26

When setting cookies, PHP url-encodes the cookie value (at least when not using setrawcookie) and it url-decodes the cookie value before making it available to the application in $_COOKIE.

Is this an accepted standard? If I set a raw cookie value of a%3Db, would I get back a=b in most web programming languages (through their respective cookie-reading mechanisms)?

AndreKR
  • 32,613
  • 18
  • 106
  • 168
  • It's perfectly acceptable, even if it's [not _strictly_ mandatory](https://developer.mozilla.org/en-US/docs/Web/HTTP/Headers/Set-Cookie#attributes). There are only a handful of values that _must_ be URL encoded, but just blanket URL encoding everything makes it much easier to work with cookies. – Mike 'Pomax' Kamermans Dec 31 '21 at 19:10
  • [What are allowed characters in cookies?](https://stackoverflow.com/questions/1969232/what-are-allowed-characters-in-cookies/1969339) was the question I was really looking for. – Boris Verkhovskiy Mar 25 '22 at 06:07

3 Answers3

16

Yes.
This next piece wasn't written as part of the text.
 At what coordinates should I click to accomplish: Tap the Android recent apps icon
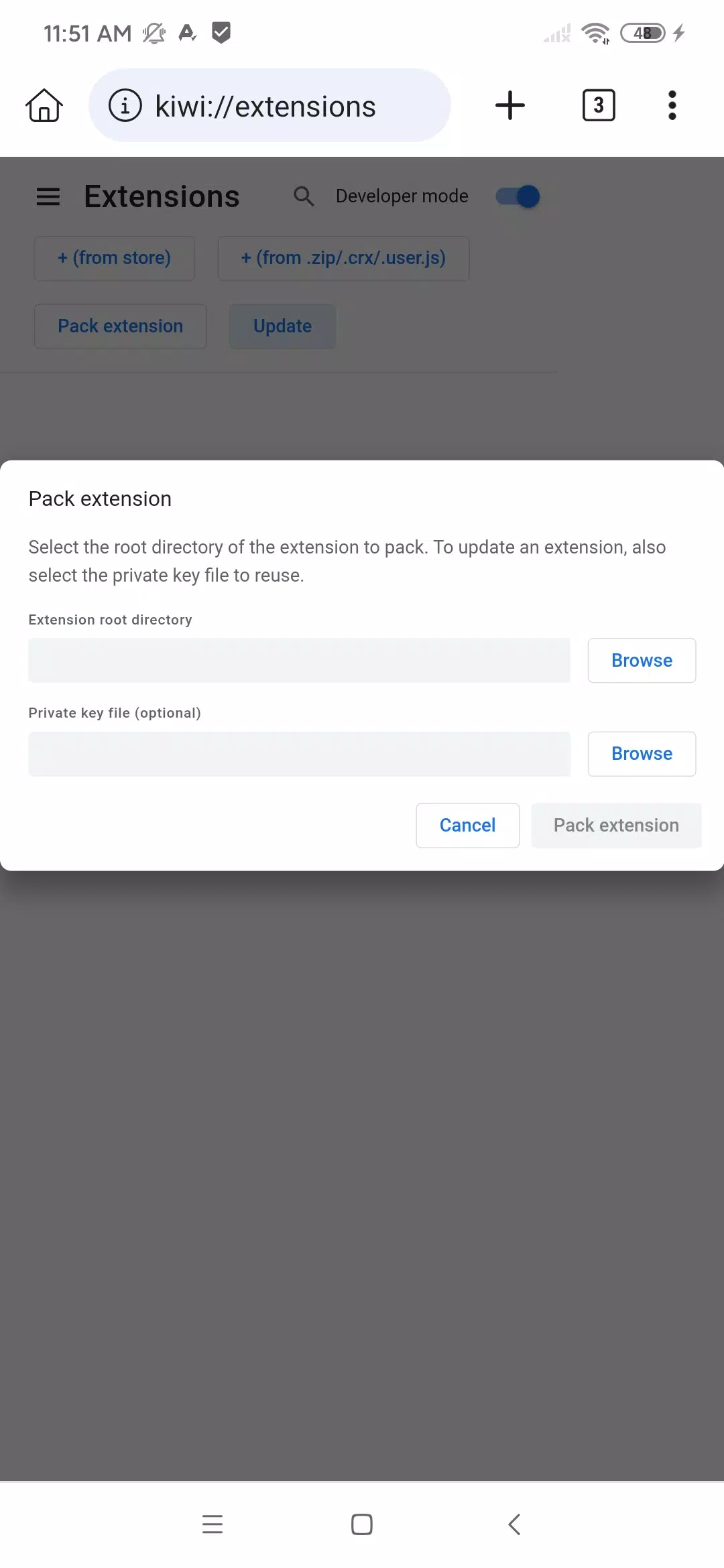click(x=213, y=1524)
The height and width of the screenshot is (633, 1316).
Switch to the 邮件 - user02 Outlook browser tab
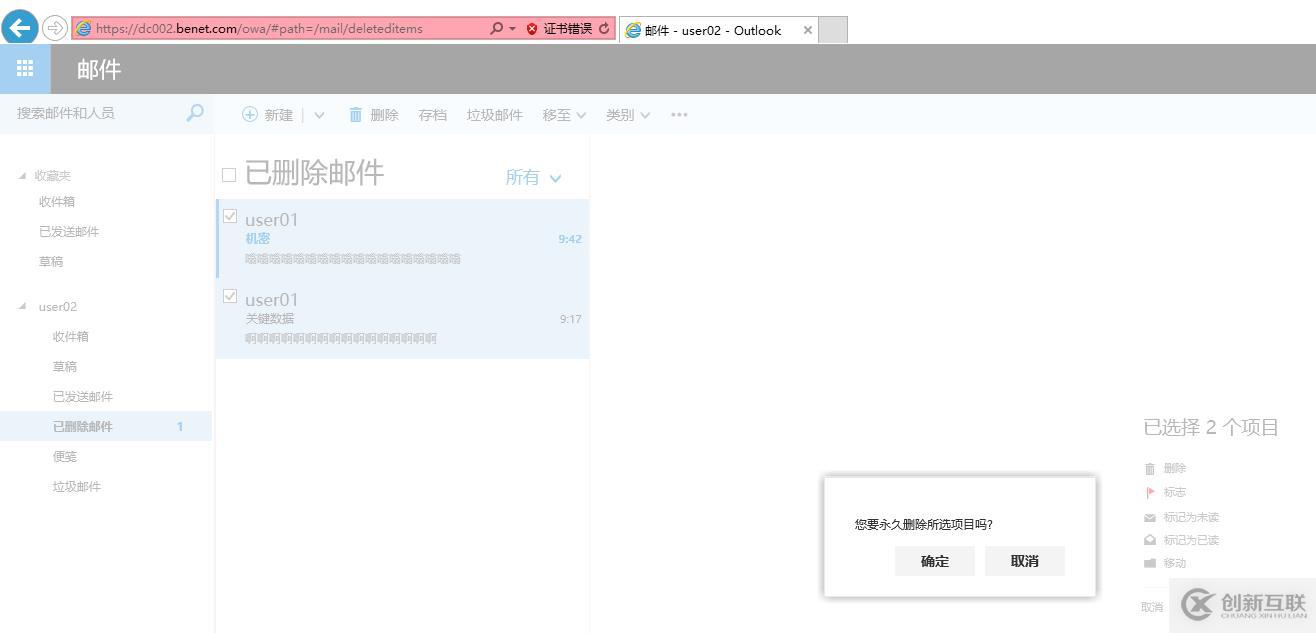click(x=710, y=30)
While it's not required per the spec, the following is mentioned in RFC6265 (emphasis is in the original document, not added)

To maximize compatibility with user agents, servers that wish to store arbitrary data in a cookie-value SHOULD encode that data, for example, using Base64 [RFC4648].

In my experience, most web frameworks and libraries for cookies have methods for encoding/decoding cookie values. In many cases, esp. in frameworks and high-level languages, this is abstracted away and done automatically.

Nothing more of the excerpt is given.